══ Document section ══

First of all, the monkeysphere does not work this way. The old cracked article
(linked elsewhere but also provided here[1]) is sanctimonious overstatement.
Not all friends are equal. We don't live in groups in the same way anymore.
(Its most blatant stupidity is to claim that we have absolute no interest in
strangers, but only slightly less grating is its ignorance of the 6-degree
effects that keep us united as a species.)

All the monkeysphere can _safely_ say is that there is a limit to the number
of connections you have; from an I/O perspective this is obvious.

But there's nothing special about the number 150 as it is an _average_. And
TWITTER IS NOT REAL LIFE. Strictly speaking the damn article doesn't even get
the terms right, you don't _have_ twitter friends, you follow people in order
to build a stream of interesting things.

Why am I so angry? WHY AM I SO--uh, sorry.

I'm angry because this is the very worst of pop psych, the very worst of
science writing. Someone took a sensible scientific concept--Dunbar's number--
and starts applying it to everything in sight without regard to the scientific
method.

═══

To do
a – In the forum comment on the monkeysphere, what is the only thing the writer says the monkeysphere can safely claim?
b – Write out the part of the monkeysphere comment starting with "Not all friends" and going on through "as a species.)".

══ Given records ══

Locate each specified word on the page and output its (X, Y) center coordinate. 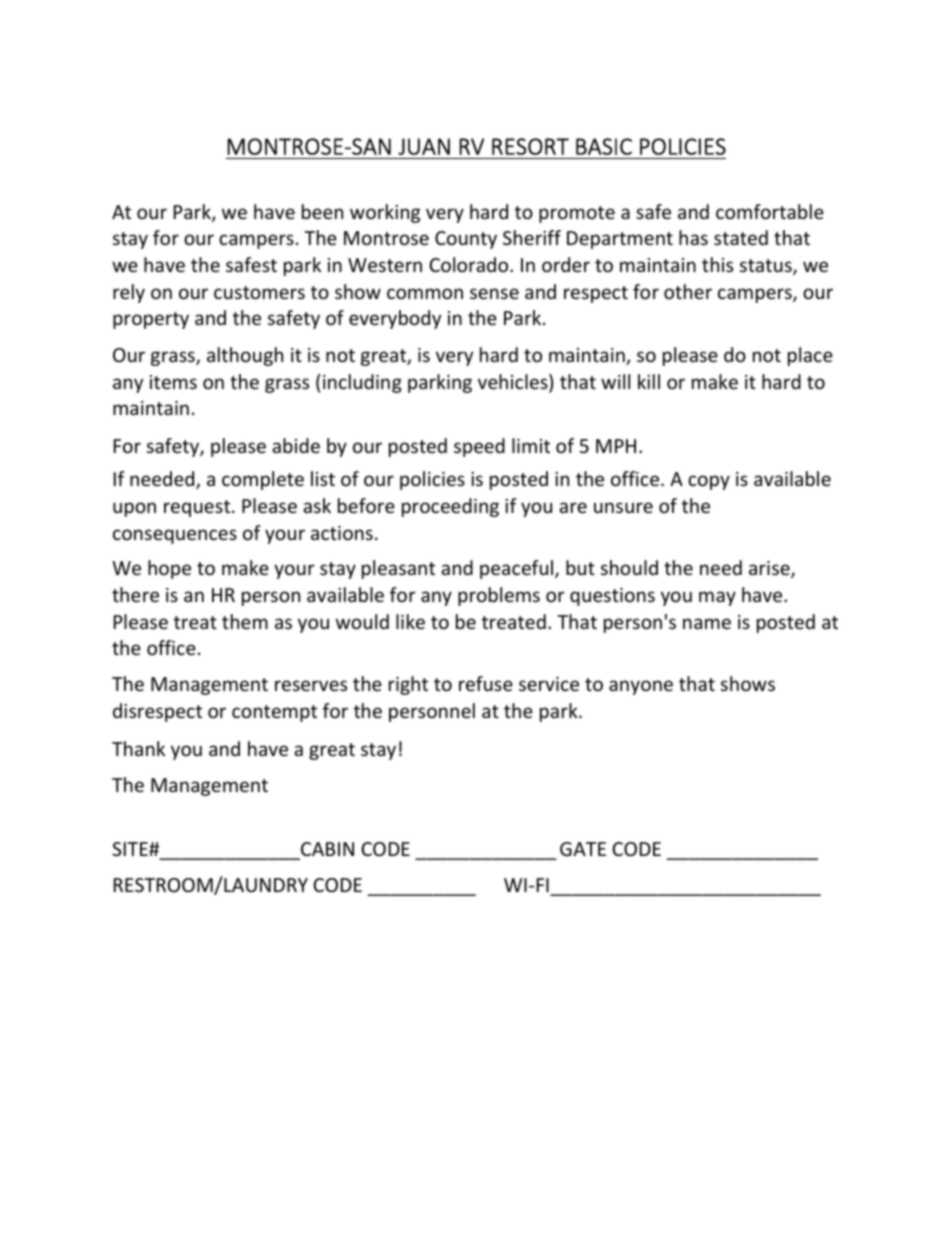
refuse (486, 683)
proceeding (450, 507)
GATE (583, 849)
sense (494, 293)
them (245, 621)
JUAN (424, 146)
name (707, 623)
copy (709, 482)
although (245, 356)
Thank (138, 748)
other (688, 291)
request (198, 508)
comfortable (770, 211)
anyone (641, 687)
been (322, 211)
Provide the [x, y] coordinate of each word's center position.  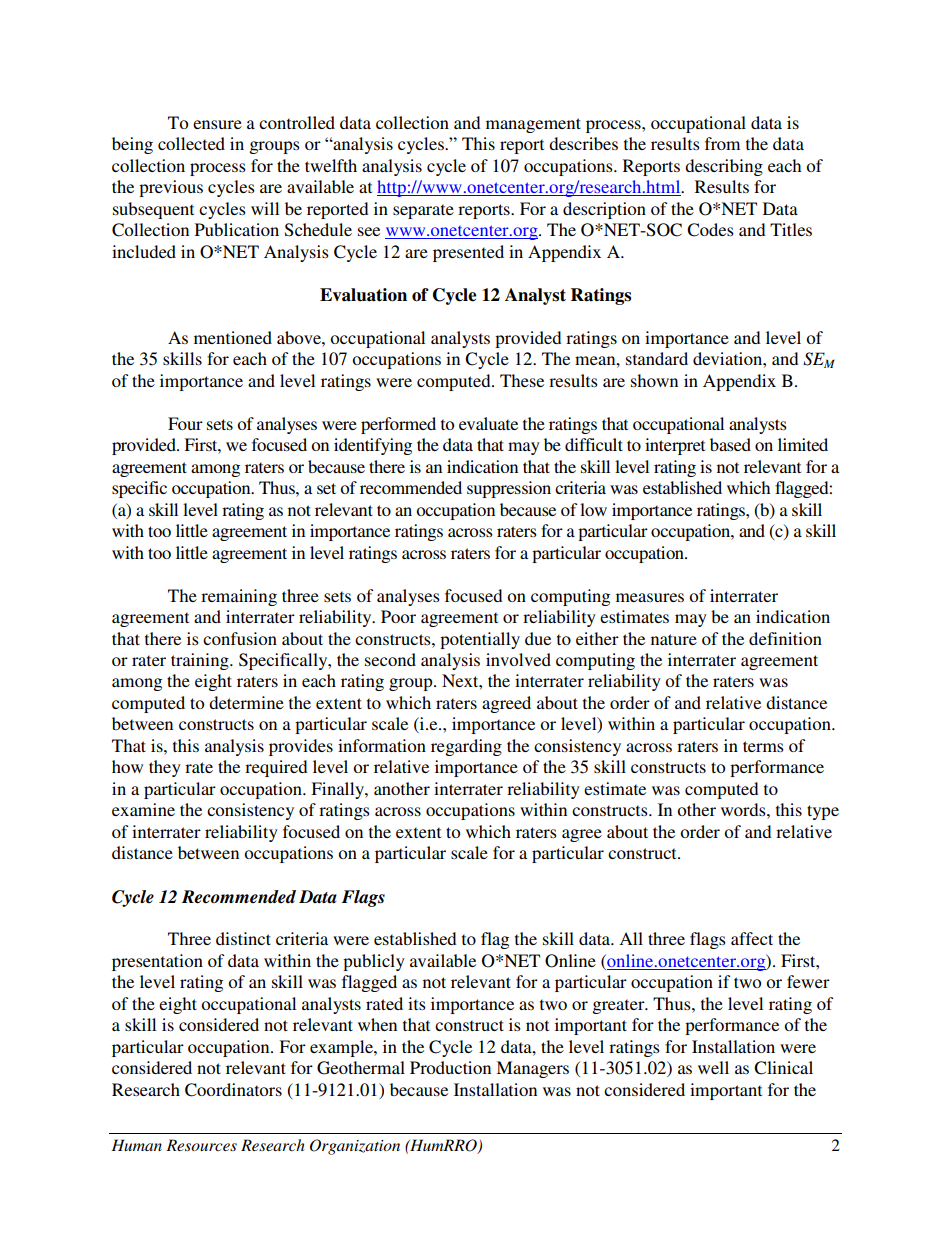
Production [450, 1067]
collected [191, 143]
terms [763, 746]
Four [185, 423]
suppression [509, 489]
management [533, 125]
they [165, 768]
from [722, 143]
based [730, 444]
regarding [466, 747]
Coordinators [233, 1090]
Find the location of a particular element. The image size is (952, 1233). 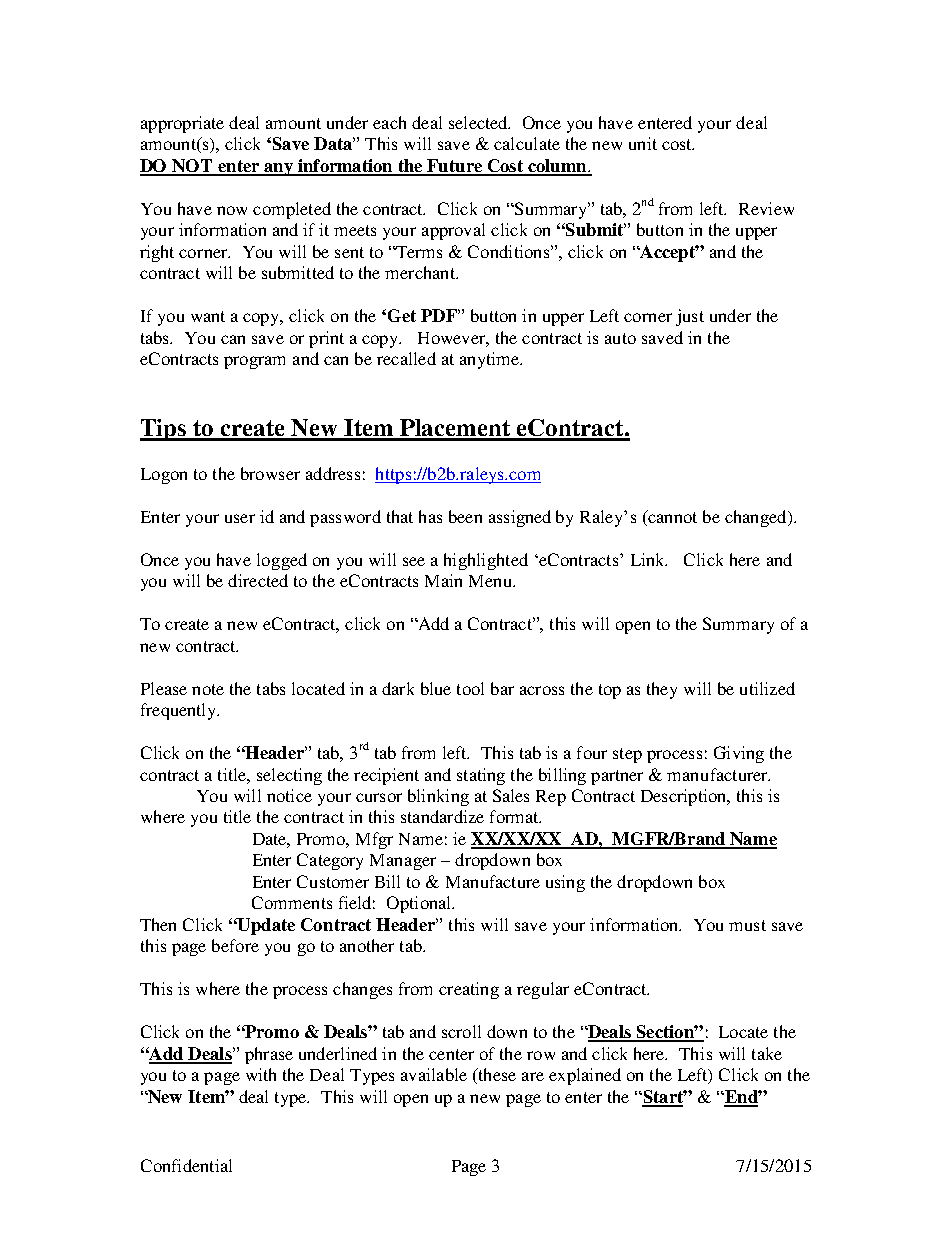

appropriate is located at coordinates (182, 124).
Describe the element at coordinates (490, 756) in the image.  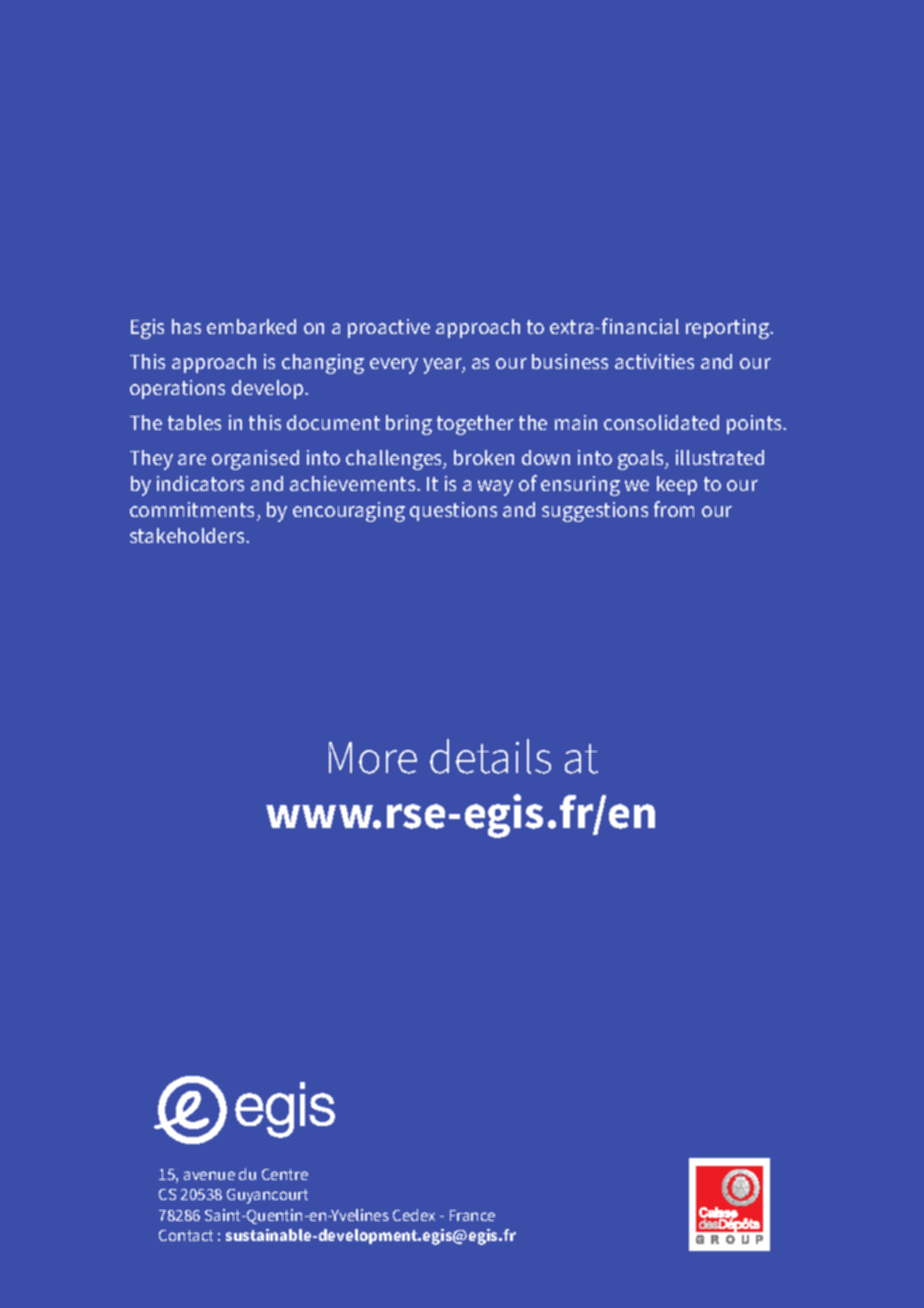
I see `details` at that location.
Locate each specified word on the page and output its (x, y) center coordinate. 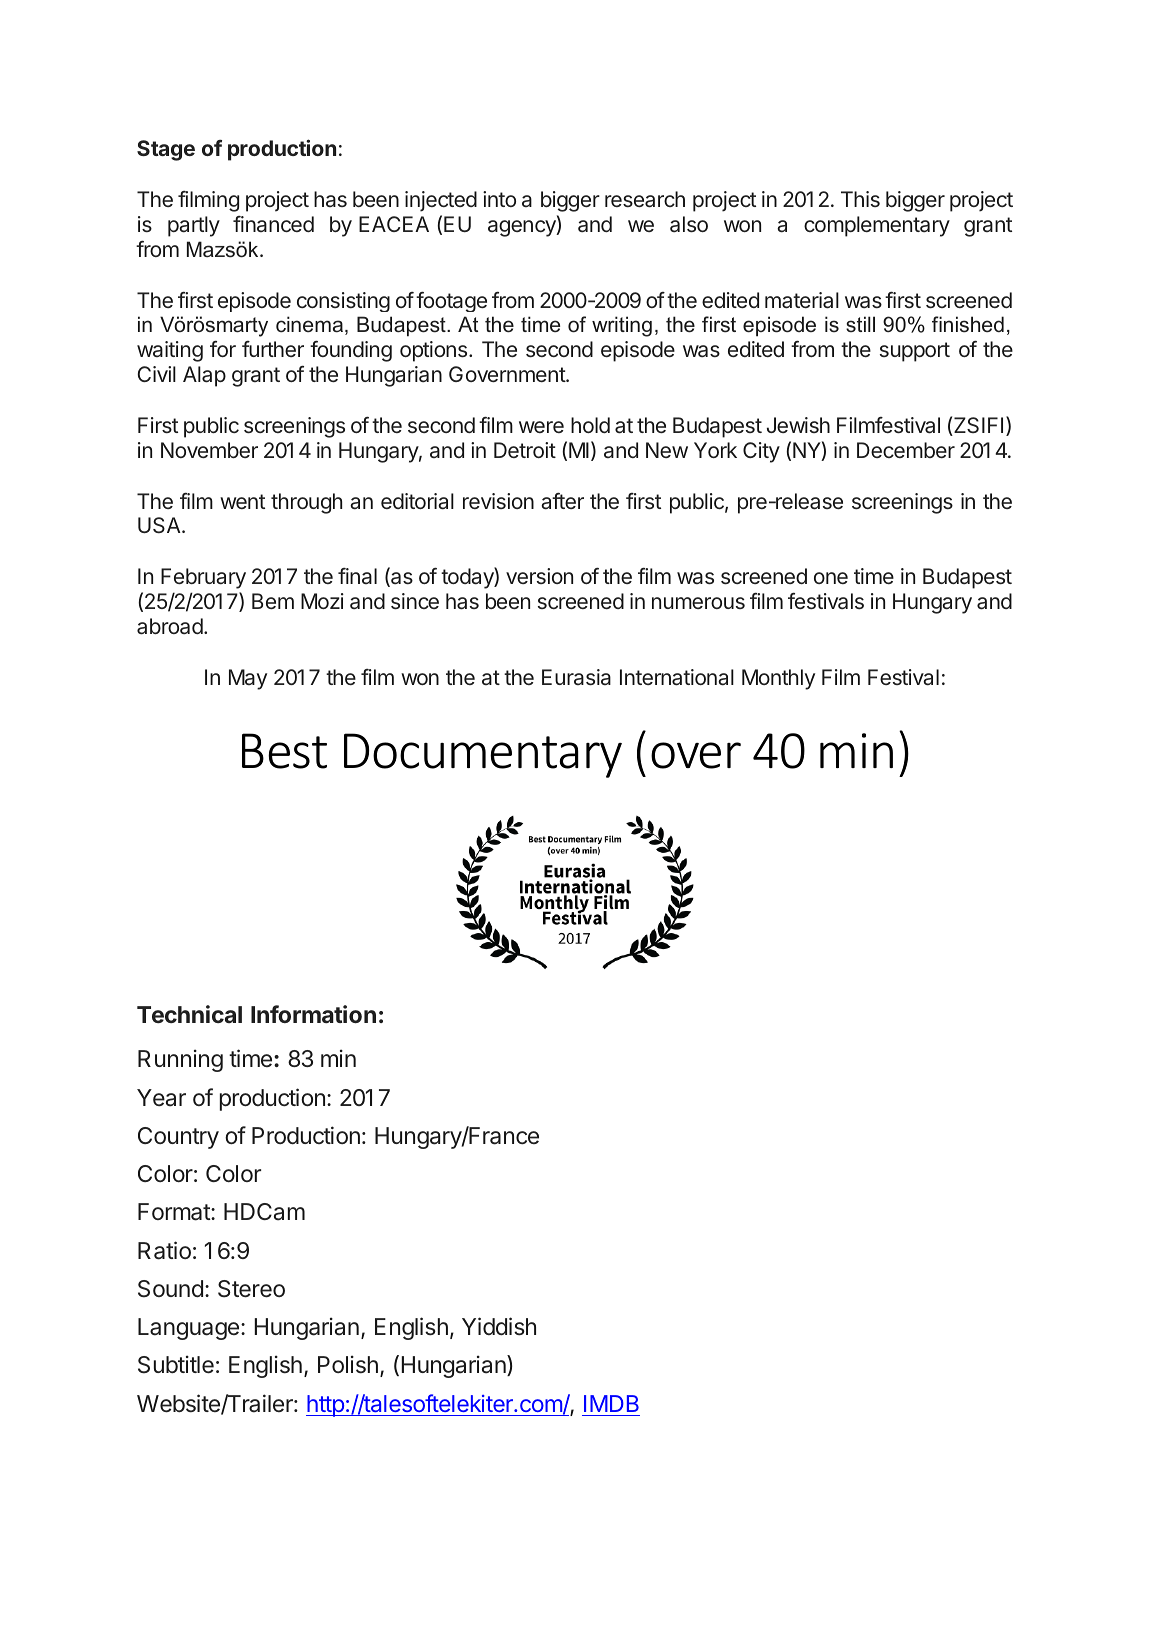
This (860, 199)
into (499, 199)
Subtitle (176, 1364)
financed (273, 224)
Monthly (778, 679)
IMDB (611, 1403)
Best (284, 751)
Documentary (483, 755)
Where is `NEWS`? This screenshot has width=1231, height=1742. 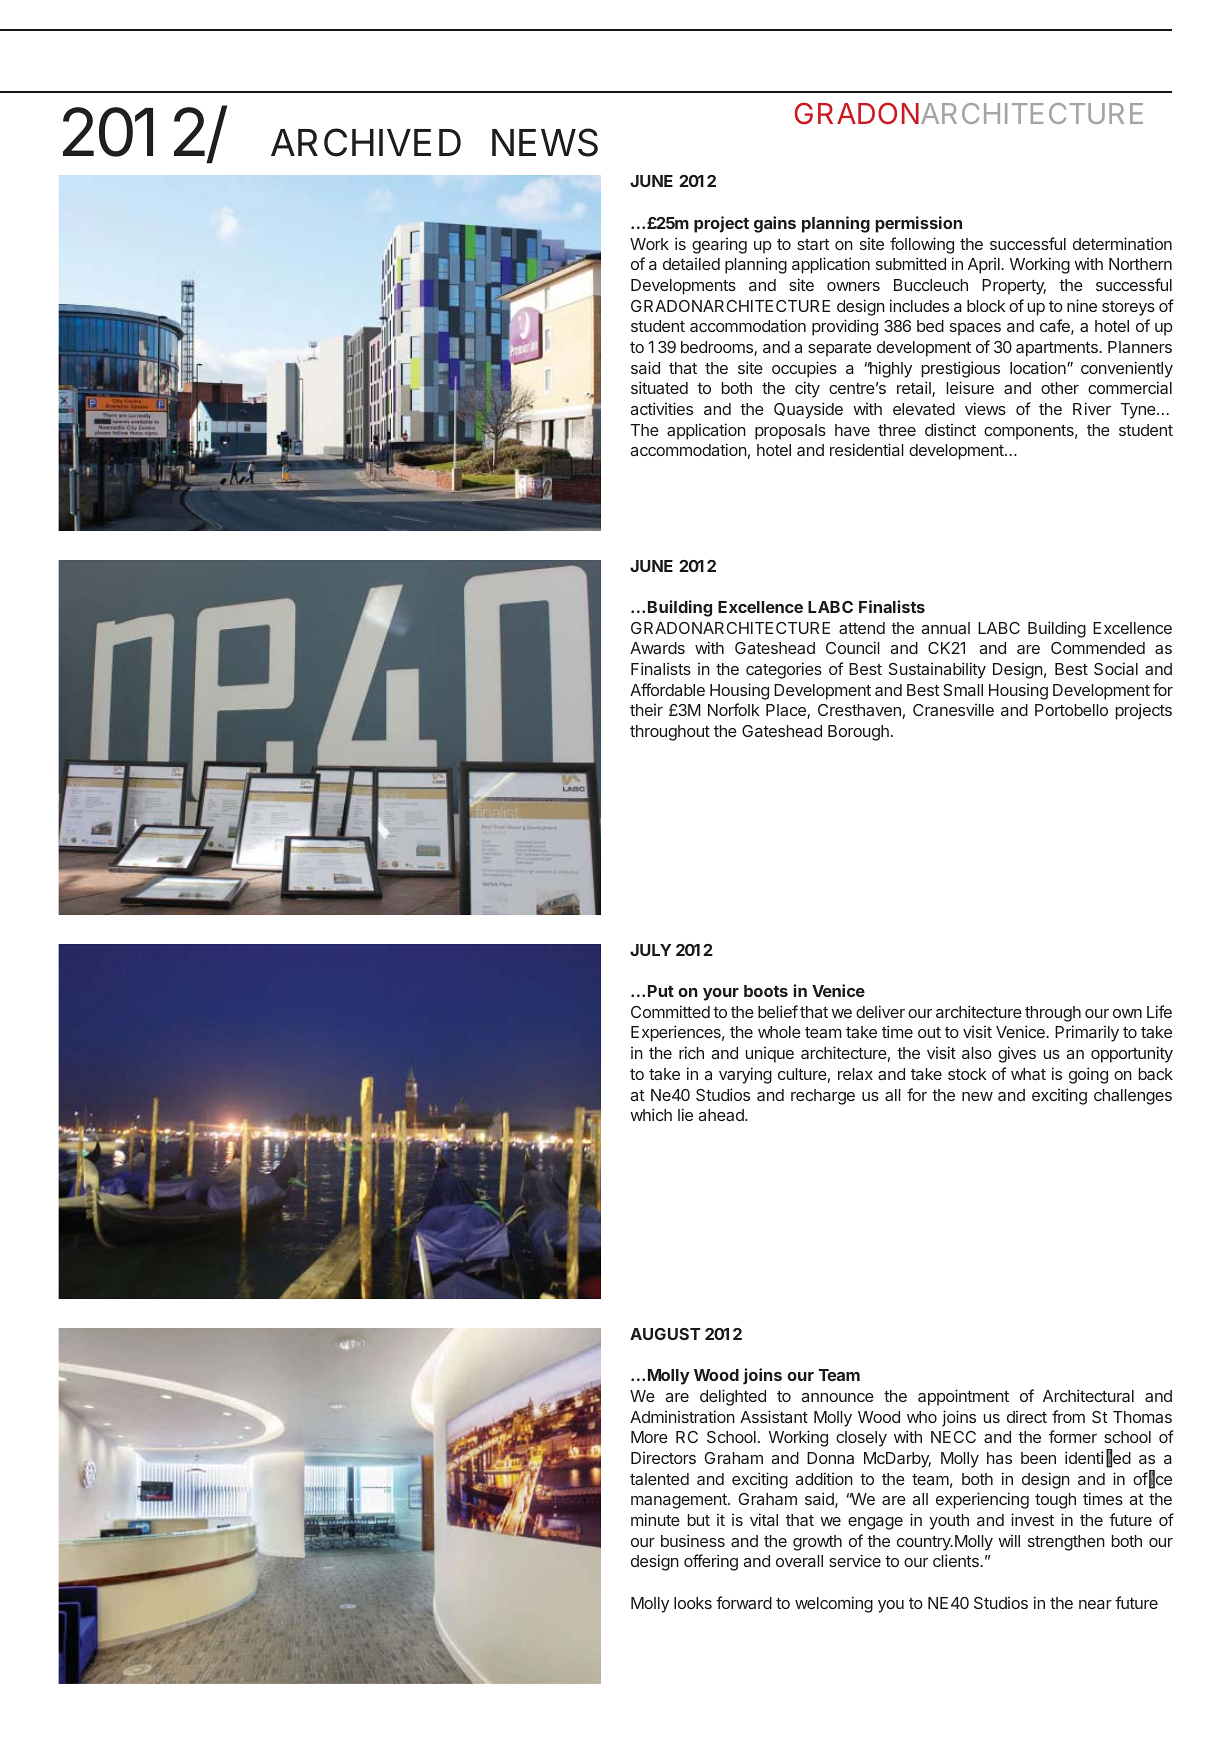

═══

List of solutions
a – That there is a limit to the number of connections you have.

b –
Not all friends are equal. We don't live in groups in the same way anymore.
(Its most blatant stupidity is to claim that we have absolute no interest in
strangers, but only slightly less grating is its ignorance of the 6-degree
effects that keep us united as a species.)